Councilmember Lisa Herbold, who first floated the idea last fall, has not pronounced progress dead, but said she has asked advocates “to work on building more support for the concept among council members before I do more work with my colleagues to develop a bill.”
So far, she has not heard anything more from those advocates, which include county public defenders and advocates for reforming the city’s public safety responses. Several council members told Crosscut they had not had conversations about the proposal since its last hearing during a committee work session on Dec. 8.
“I think there might be some other issues that are more front burner for them right now,” Herbold said.
Anita Khandelwal, director of the King County Department of Public Defense and an advocate of the proposal, said in an email: “We’re continuing to work with the community on an ordinance that would allow people to tell their full story in court and we continue to discuss this legislation with council members. It reflects an important effort to make a racially disproportionate and expensive system into one that is less harmful to our community.”
The larger goal of the proposal, which first surfaced in last fall’s budget discussions after the summer of protests, was to expand the legal defenses for people accused of a misdemeanor. It would include greater consideration of a person's economic and mental health circumstances in court. Under the proposal, there would not be any dispute that the person committed the crime, but would allow an attorney to use the client’s financial or mental state as a defense.
Current code already includes some of such considerations — including that a person was forced into committing a crime or did so by reason of insanity — and this could add more defenses.
The proposal never graduated beyond early discussions and, so far, no actual bill has been written or introduced. The idea’s seed has its roots in both the summer’s protests and recommendations from a 2018 report from the Seattle Reentry Workgroup on reentry after incarceration. The workgroup recommended the city should “move away from relying on the criminal legal system to address poverty and health inequities and instead develop responses that do not burden individuals with criminal history or the trauma of incarceration.”
Even the preliminary conversations around additional legal defenses struck a nerve, especially among those already frustrated by the council’s approach to public safety. Scott Lindsay, a former public safety adviser to the mayor and candidate for Seattle city attorney in 2017, asserted that it would provide “blanket immunity from prosecution for misdemeanor assault.”
Others were more hyperbolic, including claims that the proposal would “destroy Seattle.” A recent column by New York Times’ columnist and Seattle native Tim Egan accused the council of seeking “to incentivize misdemeanor crime.”
Mayor Jenny Durkan, who was U.S. attorney for Western Washington from 2009 to 2014, also did not support the idea. In a statement, her chief of staff, Stephanie Formas, endorsed the idea of pushing the proposal aside.

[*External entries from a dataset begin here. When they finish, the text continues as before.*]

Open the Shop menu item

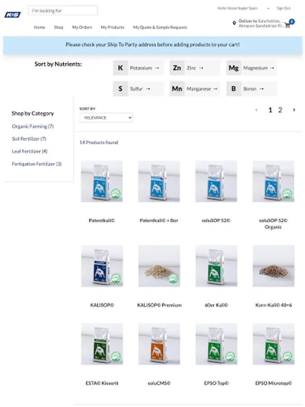click(59, 27)
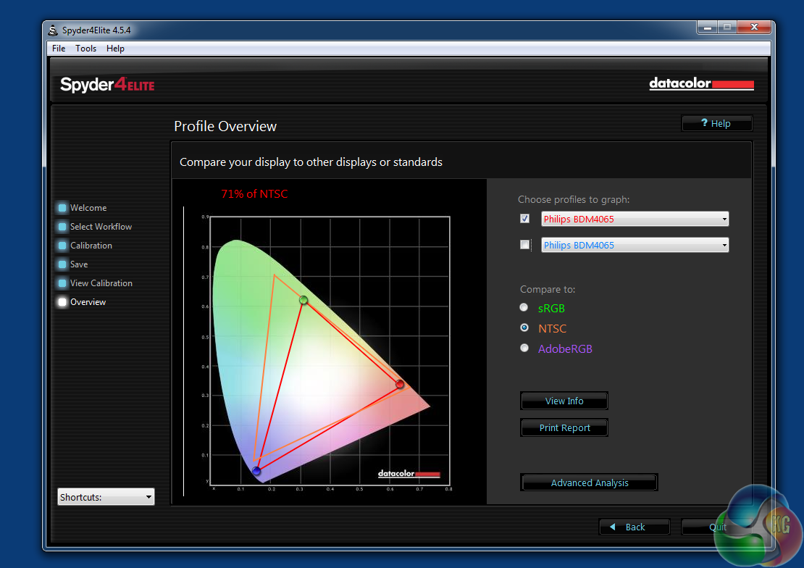The width and height of the screenshot is (804, 568).
Task: Click the Back navigation button
Action: (634, 527)
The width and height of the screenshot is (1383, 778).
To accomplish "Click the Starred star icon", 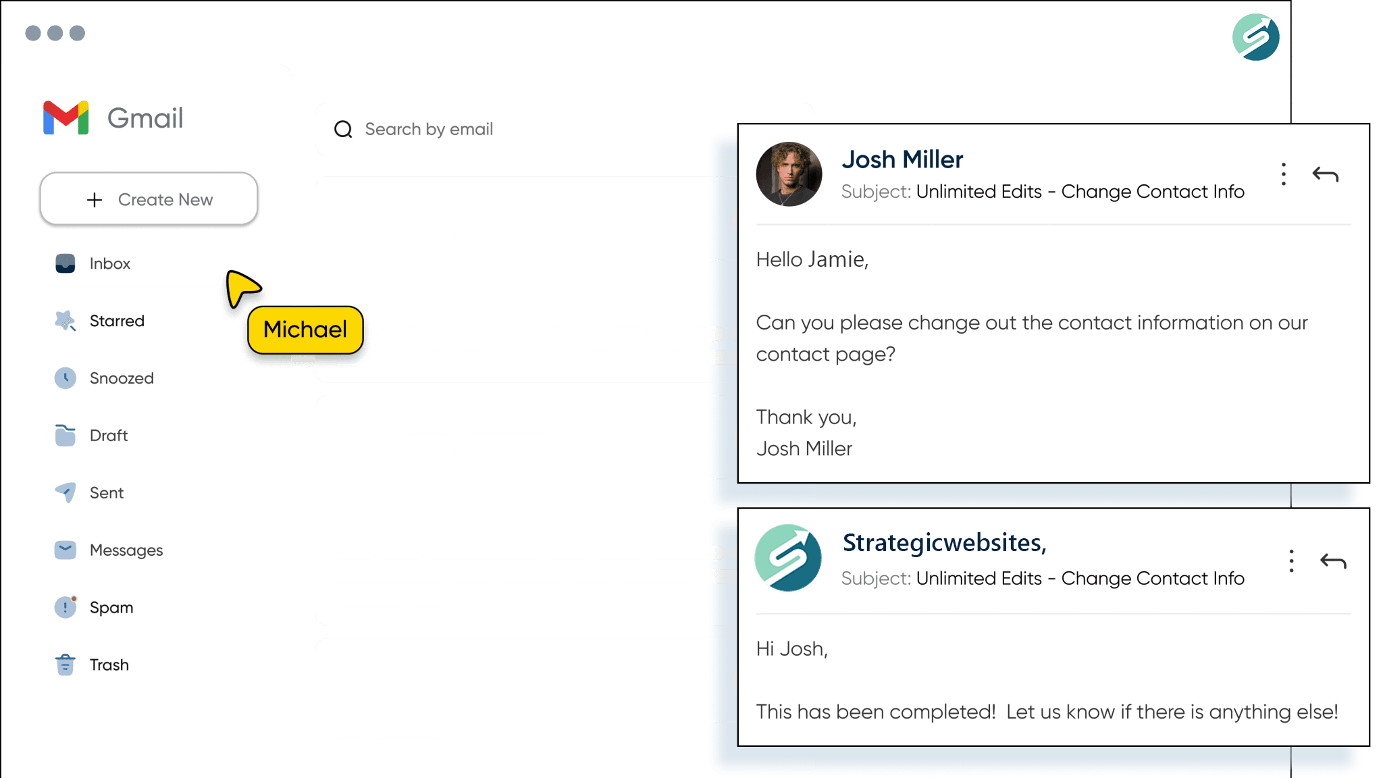I will pyautogui.click(x=65, y=321).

“Mayor Durkan supports the decision of Councilmember Herbold and Council President Gonzalez to not move forward on this concerning bill,” Formas said. Durkan recognizes the “immense challenges of the criminal legal system, behavioral health, poverty and homelessness, and the real implications for public safety,” Formas said, and supports addressing those issues through “treatment and alternatives to incarceration.”
Contrary to Durkan’s statement, Herbold said no “decision” had been made to pull the bill, just that progress had stalled.
The reality of the bill’s potential impact is less clear than some of the sweeping declarations surrounding it, in large part because the details were never finalized. The King County Department of Public Defense had offered the council a draft bill, but council members never seriously considered adopting that proposal without making possibly significant changes.
The scope of the new defense was still coming into view, specifically around what constitutes “need,” where in the code the changes would be made and whether attorneys would need to show that their client had exhausted all other options before resorting to crime.
Also unclear was how much discretion a judge or jury would have when considering the defense. The proposal was not likely to turn into an “absolute defense,” or an automatic dismissal. But it was still not immediately obvious how much weight the judge or jury would have to place on the attorney’s defense that the client’s crime was based on circumstance — or how far the defense attorney would have to go to prove that was the case.
Ninety percent of people who come through Seattle Municipal Court on a misdemeanor are too poor to afford an attorney and many suffer from some form of mental or behavioral health or substance use disorder. As a result, many of them could possibly be eligible for the expanded defense.
At the same time, Seattle City Attorney Pete Holmes took an agnostic position on the possible change, saying in a letter to the council that his office already declines to pursue cases that are clearly related to need.
Herbold first began discussing the measure during the council’s 2021 budget discussions last fall. The idea’s strongest advocates were attorneys from the King County Department of Public Defense and representatives of Decriminalize Seattle, which has been pushing the city toward criminal justice reforms in the aftermath of the summer’s protests. Initially, Herbold sought to usher the proposal through via the budget, but her colleagues on the council preferred a more typical legislative process in the winter.
The council held a hearing on a possible bill in early December, but any progress since then has been minimal. Councilmember Andrew Lewis, himself a former prosecutor with the City Attorney’s Office, told Crosscut that he has not been approached about a bill this year and said he’s only occasionally reminded of its existence when someone pens a critical op-ed.